'Friendly Fire' Reported as CIA Personnel Shot at Own Aircraft
New Revelations on Assassination Plots, Use of Americans in Combat
New Revelations on Assassination Plots, Use of Americans in Combat
National Security Archive
Washington, D.C., August 15, 2011 - In the heat of the battle at the Bay of Pigs, the lead CIA field operative aboard one of the transport boats fired .75mm recoilless rifles and .55mm machine guns on aircraft his own agency had supplied to the exile invasion force, striking some of them. With the CIA-provided B-26 aircraft configured to match those in the Cuban air force, “we couldn’t tell them from the Castro planes,” according to the operative, Grayston Lynch. “We ended up shooting at two or three of them. We hit some of them there because when they came at us…it was a silhouette, that was all you could see.”
This episode of ‘friendly fire’ is one of many revelations contained in the Top Secret multi-volume, internal CIA report, “The Official History of the Bay of Pigs Operation.” Pursuant to a Freedom of Information lawsuit (FOIA) filed by the National Security Archive on the 50th anniversary of the invasion last April, the CIA has now declassified four volumes of the massive, detailed, study--over 1200 pages of comprehensive narrative and documentary appendices.

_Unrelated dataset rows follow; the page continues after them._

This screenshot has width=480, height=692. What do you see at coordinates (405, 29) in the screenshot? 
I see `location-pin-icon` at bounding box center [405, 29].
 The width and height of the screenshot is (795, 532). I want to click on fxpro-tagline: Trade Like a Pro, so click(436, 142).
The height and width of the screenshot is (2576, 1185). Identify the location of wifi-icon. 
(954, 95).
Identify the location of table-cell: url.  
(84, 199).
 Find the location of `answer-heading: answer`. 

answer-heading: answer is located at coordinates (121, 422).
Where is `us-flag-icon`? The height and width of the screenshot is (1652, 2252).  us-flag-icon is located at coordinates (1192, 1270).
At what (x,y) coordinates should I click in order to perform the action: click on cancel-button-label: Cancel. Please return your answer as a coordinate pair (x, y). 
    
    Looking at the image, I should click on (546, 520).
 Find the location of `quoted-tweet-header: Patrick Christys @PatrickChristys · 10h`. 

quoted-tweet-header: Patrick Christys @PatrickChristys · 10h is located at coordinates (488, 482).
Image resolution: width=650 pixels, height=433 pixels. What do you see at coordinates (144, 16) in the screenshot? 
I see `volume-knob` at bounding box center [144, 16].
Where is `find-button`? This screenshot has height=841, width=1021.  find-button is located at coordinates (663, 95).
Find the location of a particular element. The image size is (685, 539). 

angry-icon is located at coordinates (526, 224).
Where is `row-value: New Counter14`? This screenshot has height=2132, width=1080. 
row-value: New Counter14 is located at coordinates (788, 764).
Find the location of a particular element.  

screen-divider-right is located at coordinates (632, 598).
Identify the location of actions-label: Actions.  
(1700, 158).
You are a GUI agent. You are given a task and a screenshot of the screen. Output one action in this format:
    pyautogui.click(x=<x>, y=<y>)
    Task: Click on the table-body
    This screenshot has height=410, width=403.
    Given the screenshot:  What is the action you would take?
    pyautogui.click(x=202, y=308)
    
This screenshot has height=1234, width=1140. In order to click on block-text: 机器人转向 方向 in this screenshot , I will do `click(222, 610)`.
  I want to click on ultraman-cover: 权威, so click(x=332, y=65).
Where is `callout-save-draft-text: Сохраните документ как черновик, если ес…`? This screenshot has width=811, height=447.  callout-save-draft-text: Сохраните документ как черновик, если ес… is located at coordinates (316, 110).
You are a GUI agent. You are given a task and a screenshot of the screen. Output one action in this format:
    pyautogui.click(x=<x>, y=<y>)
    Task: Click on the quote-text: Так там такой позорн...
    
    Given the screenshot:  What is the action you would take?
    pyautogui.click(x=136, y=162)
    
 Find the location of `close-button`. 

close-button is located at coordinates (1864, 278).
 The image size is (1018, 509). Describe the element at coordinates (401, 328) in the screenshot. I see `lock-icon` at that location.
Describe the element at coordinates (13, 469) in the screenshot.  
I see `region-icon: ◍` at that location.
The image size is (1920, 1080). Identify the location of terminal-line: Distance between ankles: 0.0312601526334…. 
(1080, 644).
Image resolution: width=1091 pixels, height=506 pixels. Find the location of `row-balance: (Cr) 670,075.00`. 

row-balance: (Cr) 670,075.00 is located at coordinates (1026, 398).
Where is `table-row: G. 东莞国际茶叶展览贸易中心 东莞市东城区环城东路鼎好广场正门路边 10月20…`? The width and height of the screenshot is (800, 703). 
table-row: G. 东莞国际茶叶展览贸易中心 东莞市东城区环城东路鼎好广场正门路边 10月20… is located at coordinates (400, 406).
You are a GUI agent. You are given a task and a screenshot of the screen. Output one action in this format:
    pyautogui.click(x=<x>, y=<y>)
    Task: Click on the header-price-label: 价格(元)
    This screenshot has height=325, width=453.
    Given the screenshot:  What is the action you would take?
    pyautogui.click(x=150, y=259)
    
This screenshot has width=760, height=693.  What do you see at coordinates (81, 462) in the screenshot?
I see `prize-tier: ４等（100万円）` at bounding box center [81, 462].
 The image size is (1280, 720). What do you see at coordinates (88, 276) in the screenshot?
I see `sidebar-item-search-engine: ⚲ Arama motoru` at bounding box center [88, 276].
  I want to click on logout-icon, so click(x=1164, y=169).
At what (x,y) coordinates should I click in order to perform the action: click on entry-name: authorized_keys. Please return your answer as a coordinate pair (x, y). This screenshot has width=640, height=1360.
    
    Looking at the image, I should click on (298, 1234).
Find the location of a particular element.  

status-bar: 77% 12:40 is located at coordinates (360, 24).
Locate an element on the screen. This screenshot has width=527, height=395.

Archive Cuba specialist Peter Kornbluh, who filed the lawsuit, hailed the release as “a major advance in obtaining the fullest possible record of the most infamous debacle in the history of the CIA’s covert operations.” The Bay of Pigs, he noted, “remains fundamentally relevant to the history of the CIA, of U.S. foreign policy, and of U.S. intervention in Cuba and Latin America. It is a clandestine history that must be understood in all its inglorious detail.”
In an article published today in the "Daily Beast," Kornbluh described the ongoing "FOIA wars" with the CIA to obtain the declassification of historical documents the CIA continues to keep secret. He characterized the process of pressing the CIA to release the Official History and other historically significant documents as "the bureaucratic equivalent of passing a kidney stone."